═══ SOURCE MATERIAL ═══

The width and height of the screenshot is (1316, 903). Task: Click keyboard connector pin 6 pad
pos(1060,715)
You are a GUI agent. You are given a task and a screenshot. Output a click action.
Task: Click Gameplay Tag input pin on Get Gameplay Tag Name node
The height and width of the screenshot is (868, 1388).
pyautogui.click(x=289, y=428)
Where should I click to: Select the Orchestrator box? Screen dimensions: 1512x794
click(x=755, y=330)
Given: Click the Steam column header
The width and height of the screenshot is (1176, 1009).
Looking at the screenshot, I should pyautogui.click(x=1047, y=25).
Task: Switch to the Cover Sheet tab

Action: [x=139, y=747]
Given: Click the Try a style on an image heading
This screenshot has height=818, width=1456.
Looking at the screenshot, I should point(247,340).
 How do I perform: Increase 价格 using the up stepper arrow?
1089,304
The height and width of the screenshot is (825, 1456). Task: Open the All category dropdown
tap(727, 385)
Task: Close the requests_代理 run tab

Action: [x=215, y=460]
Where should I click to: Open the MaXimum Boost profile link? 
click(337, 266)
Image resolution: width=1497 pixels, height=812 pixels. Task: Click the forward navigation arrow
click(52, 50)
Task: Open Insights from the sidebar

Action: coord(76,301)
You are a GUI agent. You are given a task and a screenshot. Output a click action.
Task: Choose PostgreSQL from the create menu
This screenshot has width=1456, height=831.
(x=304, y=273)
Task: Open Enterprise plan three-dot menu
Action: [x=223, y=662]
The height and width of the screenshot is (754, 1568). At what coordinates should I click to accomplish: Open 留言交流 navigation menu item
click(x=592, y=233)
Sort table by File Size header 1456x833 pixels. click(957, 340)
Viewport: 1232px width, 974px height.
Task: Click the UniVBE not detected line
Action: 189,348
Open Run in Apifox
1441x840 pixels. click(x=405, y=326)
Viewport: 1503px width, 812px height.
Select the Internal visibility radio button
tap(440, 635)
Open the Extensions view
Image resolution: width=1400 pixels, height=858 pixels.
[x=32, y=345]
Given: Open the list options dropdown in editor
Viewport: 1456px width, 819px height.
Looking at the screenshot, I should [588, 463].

═══

### TASK OBJECTIVE
A word-for-word copy of the entries, from the first line through the line containing "Task: Click Gameplay", is the whole answer.

### SOLVED EXERCISE
The width and height of the screenshot is (1316, 903). Task: Click keyboard connector pin 6 pad
pos(1060,715)
You are a GUI agent. You are given a task and a screenshot. Output a click action.
Task: Click Gameplay Tag input pin on Get Gameplay Tag Name node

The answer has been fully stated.